▶ [What you are asked to do]
Rename "Month over Month" as "MoM" in everything from the line containing "You are a computer-use agent." down to the line containing "coord(1363,128)". Give back only those lines with everything else unchanged, and leave the pictures out of the answer.

▶ [Records for processing]
::::

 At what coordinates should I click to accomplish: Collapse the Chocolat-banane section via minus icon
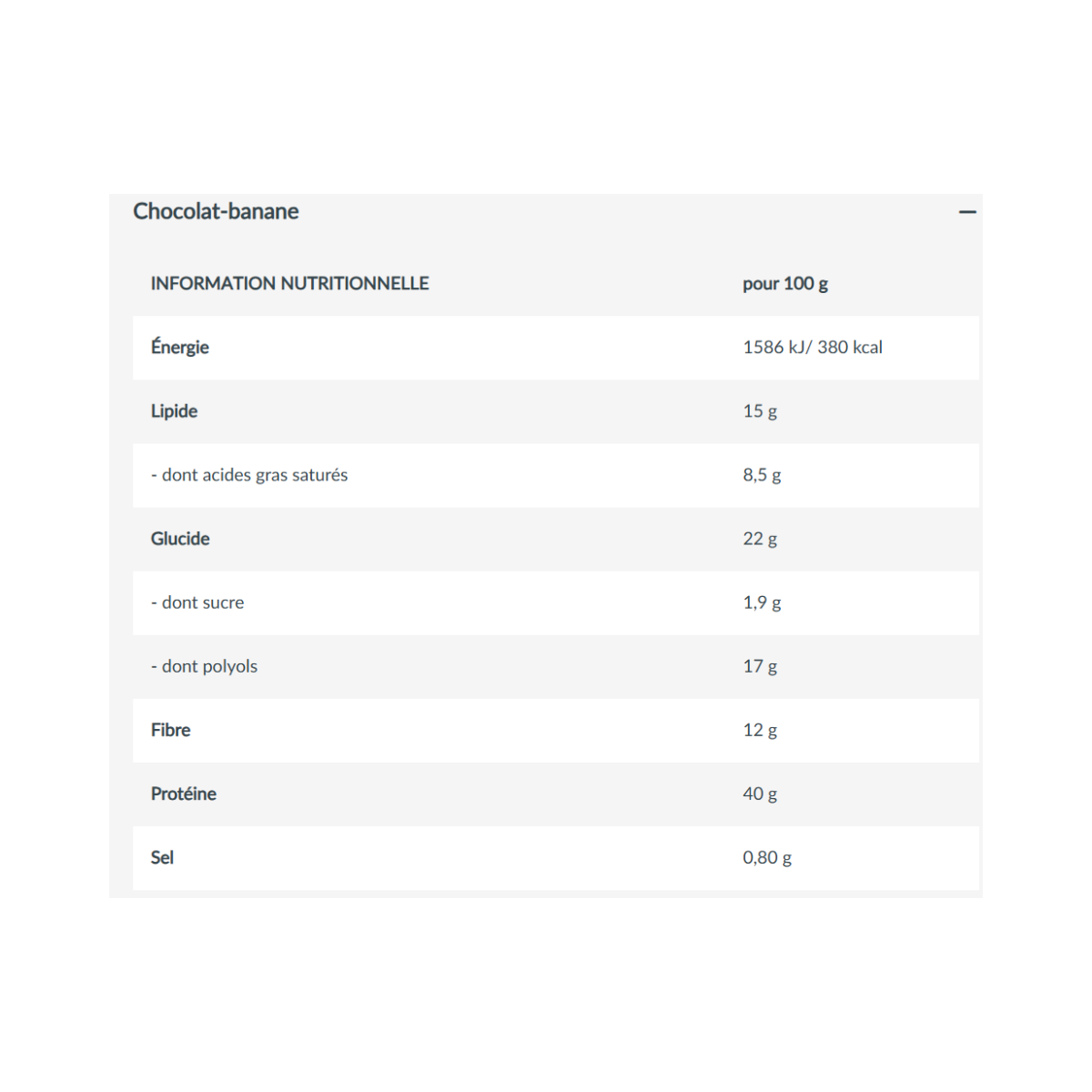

::::

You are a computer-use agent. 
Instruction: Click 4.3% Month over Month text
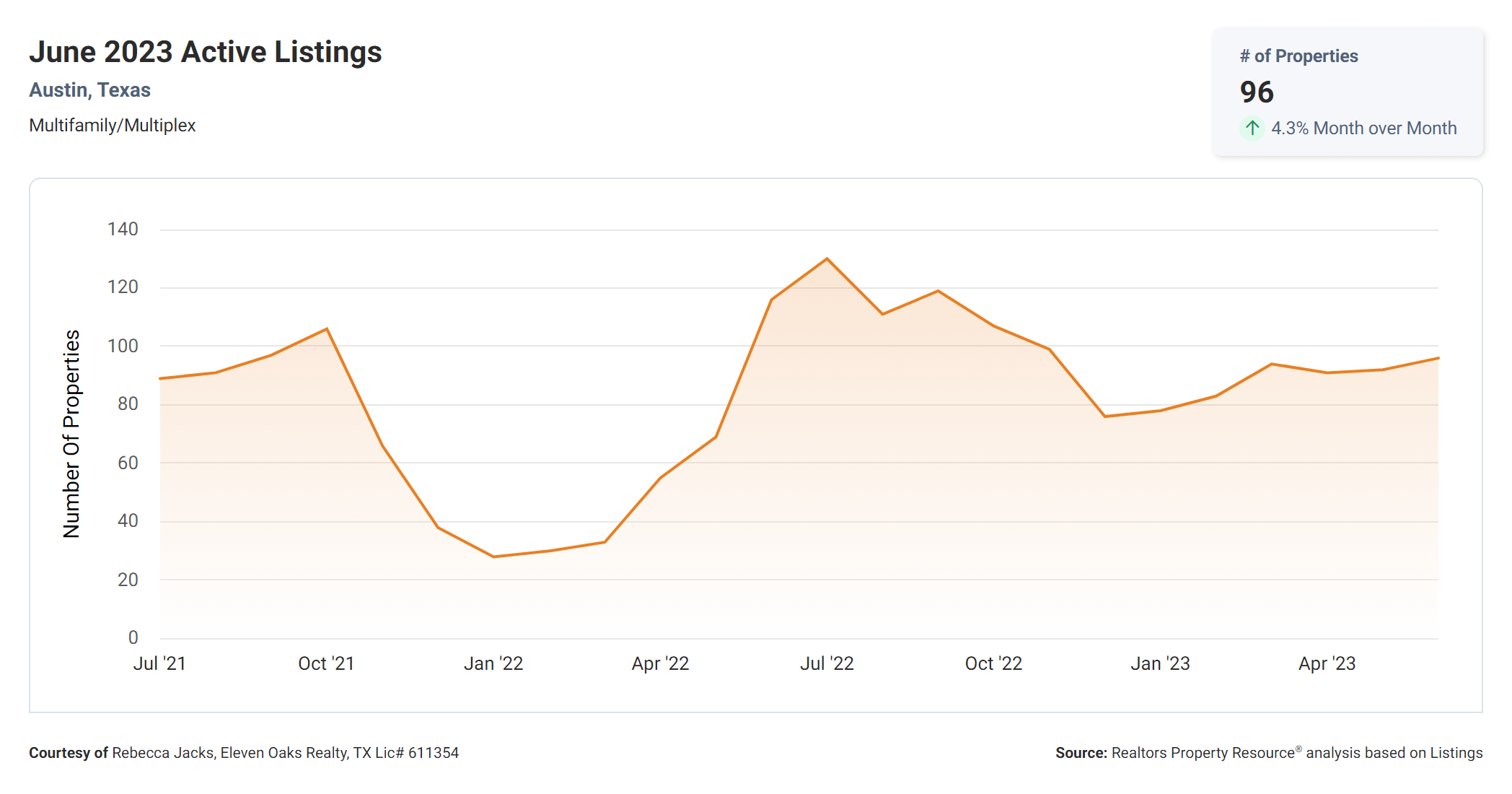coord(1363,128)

::::

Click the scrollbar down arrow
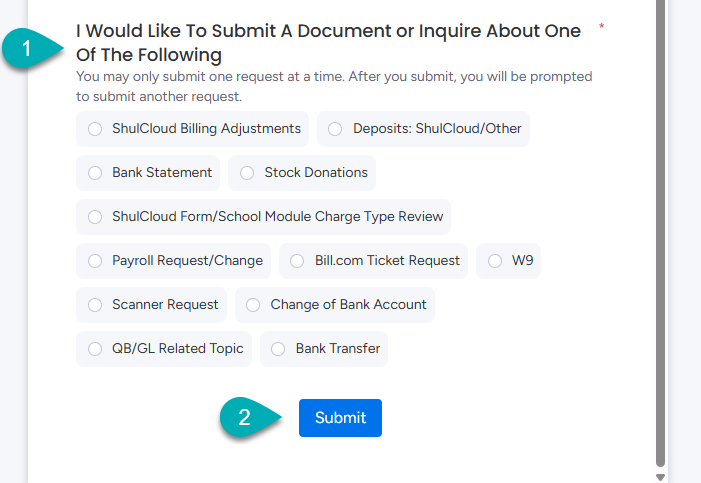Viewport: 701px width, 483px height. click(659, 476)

::::

▶ [Exercise answer]
You are a computer-use agent. 
Instruction: Click 4.3% MoM text
coord(1363,128)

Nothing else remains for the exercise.